The answer must be one number: how many lines of the records contain "settings".

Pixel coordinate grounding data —
-- Opening Marker --

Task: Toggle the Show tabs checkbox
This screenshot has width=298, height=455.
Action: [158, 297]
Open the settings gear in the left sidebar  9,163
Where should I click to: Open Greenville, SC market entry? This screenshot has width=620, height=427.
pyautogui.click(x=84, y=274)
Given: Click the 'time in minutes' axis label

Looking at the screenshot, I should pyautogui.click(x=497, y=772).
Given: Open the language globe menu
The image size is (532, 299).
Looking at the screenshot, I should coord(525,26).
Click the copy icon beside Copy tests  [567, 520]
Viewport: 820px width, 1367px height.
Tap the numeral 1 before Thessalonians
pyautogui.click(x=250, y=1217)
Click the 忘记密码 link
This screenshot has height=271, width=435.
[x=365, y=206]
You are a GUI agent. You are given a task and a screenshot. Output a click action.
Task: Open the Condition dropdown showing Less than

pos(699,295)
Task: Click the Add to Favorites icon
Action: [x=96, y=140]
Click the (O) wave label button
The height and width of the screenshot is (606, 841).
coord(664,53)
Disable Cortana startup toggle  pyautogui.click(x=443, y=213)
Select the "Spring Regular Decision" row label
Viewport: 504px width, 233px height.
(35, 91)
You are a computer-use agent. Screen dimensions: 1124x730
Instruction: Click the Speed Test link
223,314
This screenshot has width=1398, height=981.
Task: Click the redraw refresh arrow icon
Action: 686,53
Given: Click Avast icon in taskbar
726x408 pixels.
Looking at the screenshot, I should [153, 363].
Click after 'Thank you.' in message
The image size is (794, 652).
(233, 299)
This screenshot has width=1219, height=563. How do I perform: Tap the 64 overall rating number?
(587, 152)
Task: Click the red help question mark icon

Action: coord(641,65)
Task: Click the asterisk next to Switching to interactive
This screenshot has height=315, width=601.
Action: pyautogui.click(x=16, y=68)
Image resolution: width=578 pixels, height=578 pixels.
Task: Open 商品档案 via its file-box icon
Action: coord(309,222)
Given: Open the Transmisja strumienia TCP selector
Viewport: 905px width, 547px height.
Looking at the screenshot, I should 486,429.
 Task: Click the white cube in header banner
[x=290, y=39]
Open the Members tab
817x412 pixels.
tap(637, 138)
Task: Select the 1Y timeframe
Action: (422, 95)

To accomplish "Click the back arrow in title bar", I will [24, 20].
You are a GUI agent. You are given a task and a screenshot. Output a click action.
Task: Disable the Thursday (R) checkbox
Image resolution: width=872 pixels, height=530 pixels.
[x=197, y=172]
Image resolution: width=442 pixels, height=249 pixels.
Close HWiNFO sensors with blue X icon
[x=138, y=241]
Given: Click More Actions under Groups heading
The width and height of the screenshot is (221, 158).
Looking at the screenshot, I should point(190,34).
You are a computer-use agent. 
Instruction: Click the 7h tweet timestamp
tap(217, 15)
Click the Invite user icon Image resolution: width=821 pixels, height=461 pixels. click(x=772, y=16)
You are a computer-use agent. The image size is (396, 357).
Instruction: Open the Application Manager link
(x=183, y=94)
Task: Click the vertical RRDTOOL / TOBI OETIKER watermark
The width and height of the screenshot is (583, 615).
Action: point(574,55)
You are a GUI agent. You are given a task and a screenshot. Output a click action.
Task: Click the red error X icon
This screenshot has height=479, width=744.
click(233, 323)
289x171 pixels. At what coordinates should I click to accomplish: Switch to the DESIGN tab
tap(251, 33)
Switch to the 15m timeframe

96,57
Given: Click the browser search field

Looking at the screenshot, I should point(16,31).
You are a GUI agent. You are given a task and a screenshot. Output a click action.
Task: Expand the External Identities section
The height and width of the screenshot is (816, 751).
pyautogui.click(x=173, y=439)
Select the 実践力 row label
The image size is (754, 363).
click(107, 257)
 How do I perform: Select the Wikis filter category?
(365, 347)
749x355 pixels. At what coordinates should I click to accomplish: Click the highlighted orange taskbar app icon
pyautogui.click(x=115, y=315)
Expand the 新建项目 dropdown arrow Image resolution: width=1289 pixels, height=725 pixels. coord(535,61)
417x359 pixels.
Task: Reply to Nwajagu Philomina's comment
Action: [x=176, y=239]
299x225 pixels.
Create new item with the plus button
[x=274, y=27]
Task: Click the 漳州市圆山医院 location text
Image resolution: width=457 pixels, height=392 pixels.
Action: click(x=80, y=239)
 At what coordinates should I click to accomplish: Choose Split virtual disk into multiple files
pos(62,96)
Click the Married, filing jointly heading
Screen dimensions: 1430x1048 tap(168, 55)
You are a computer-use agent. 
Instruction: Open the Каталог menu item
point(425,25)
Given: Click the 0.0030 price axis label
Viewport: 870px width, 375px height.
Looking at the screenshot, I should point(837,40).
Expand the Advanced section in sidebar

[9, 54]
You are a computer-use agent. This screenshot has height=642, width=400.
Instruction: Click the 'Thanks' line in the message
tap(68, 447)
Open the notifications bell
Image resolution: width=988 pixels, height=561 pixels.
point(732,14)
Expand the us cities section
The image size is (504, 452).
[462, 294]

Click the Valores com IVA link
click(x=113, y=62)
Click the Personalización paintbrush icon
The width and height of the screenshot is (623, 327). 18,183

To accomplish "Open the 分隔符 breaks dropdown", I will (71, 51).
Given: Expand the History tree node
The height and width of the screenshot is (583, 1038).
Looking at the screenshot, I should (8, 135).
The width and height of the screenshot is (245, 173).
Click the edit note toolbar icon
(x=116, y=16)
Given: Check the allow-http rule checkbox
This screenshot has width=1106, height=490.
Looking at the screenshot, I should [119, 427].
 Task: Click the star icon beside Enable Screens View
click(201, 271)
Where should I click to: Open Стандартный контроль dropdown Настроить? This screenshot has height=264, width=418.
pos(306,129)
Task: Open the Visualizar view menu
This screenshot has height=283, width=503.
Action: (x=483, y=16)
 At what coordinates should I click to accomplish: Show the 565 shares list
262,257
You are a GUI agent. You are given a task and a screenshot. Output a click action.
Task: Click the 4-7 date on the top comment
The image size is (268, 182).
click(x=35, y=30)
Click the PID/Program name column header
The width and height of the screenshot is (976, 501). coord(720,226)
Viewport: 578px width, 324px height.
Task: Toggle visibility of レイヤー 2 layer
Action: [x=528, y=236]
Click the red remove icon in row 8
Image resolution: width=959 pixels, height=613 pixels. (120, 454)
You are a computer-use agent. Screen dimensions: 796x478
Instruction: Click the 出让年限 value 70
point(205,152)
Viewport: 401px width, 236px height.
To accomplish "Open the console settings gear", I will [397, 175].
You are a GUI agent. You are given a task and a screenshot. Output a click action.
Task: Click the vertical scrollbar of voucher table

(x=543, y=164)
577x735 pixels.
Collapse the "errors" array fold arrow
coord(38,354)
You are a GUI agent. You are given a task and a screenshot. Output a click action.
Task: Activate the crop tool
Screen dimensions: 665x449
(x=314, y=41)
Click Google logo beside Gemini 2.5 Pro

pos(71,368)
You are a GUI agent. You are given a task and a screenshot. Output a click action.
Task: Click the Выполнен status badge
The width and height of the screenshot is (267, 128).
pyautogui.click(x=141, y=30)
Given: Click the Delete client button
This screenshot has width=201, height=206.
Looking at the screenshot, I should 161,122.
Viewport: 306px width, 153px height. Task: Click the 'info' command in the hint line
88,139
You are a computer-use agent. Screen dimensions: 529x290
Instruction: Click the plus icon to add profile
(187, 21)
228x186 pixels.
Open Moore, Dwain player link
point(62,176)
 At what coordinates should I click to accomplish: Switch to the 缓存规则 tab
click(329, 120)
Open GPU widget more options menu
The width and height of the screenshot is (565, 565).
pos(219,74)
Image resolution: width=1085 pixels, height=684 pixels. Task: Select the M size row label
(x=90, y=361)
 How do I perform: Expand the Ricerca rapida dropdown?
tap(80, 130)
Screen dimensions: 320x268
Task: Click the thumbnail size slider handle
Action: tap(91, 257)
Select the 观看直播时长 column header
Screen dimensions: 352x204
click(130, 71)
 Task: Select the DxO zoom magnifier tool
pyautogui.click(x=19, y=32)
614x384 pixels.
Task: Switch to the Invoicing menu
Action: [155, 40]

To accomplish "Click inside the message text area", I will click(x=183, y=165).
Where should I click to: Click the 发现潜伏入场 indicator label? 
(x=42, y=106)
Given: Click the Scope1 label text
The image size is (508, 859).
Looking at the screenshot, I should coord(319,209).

-- Closing Marker --

RESULT OF THE TASK —
2